Gaynor drove home to Dale House—it was curious how she had begun to think of it as “home”—feeling increasingly ill at ease. Overhead, a heavy sky seemed to reflect her sense of foreboding: clouds dark as indigo were rolling in from the sea, advancing rain obliterated the horizon. Trees lashed out in erratic gusts of wind and then were suddenly still, their new leaves shivering as if with cold. When she came to the barren moor the gale tugged and pummeled the car as if trying to push her off the road. It reminded her too much of the eve of Fern’s wedding, and she was thankful to see the drive to Dale House approaching on her left.
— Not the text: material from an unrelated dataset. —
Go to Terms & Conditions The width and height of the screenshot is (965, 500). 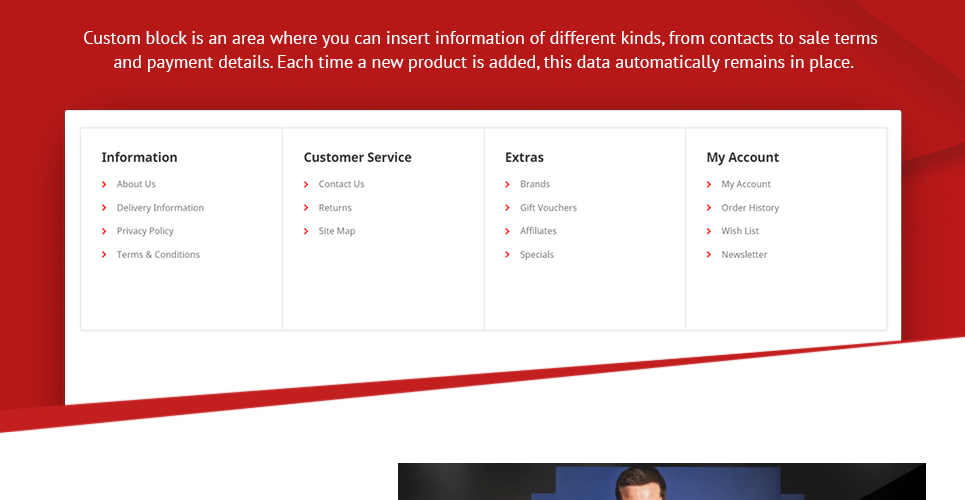click(x=158, y=254)
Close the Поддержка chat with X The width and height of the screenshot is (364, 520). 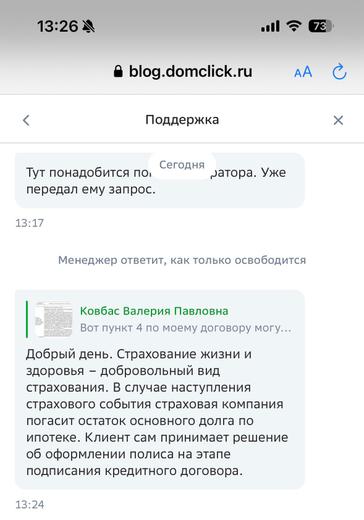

Indoors, there was a welcome smell of cooking emanating from the kitchen; Robin descended briefly from the study, his expression of forlorn hope dying as Gaynor shook her head. When she was able, she appropriated the telephone and sat down to make her calls.
* * *
“I didn’t have much luck,” she told Will the next day. “Several people had heard of the museum but no one seems to have visited it. Ditto Dr. Laye. He’s supposed to be a private collector with academic pretensions—a doctorate from somewhere or other, an obscure publication or two. No known source of income but they say he has money, a b
it too much money to be perfectly respectable. This morning I managed to get hold of the producer of that TV program. She can’t have known what happened—his talking to me, I mean—but she said he was very manipulative about which manuscripts they showed, what questions they asked, that sort of thing. She obviously didn’t like him. I said was his skin that awful gray color in real life and she said yes, if anything worse, they’d tried to do something with makeup but it didn’t help much. Apparently they’d been warned by the curator not to mention it to him: it’s a sensitive subject.” She added after a moment’s hesitation: “I feel it’s important—this business of his skin color—but I don’t know why.”
“Hmm.” Lost in reflection, Will made no comment. “We should talk to Ragginbone,” he concluded eventually, “but God knows when he’ll get back. As it is, we can’t afford to wait. Fern’s in danger—wherever she is—and we have to help her. We can’t ignore a clue when it’s the only one we’ve got—even if it means walking into a trap. I’d better go to York and take a look at this museum.”
“Walking into a trap?” Gaynor echoed faintly. “That doesn’t sound like an awfully good idea.”
“So we walk warily. Anyway, you’re staying with Fern. She can’t be left alone.”
“N-no,” Gaynor demurred. “You need me. I’m the expert on ancient manuscripts.”
After some argument, he conceded her point. “Someone has to stay with Fern, though. Dad can’t be there all the time. I could ask Gus, I suppose…”
“Won’t he think it odd,” said Gaynor, “the two of us going off on a wild-goose chase in the middle of a crisis?”
“Not necessarily. I’ll tell him the truth, or some of it. He’s a vicar: belief in unearthly powers goes with his job. Demonic possession—or dispossession, in this case—should be something he can take in his stride. It won’t be the first time he’s known us to get mixed up in matters … outside normal experience.”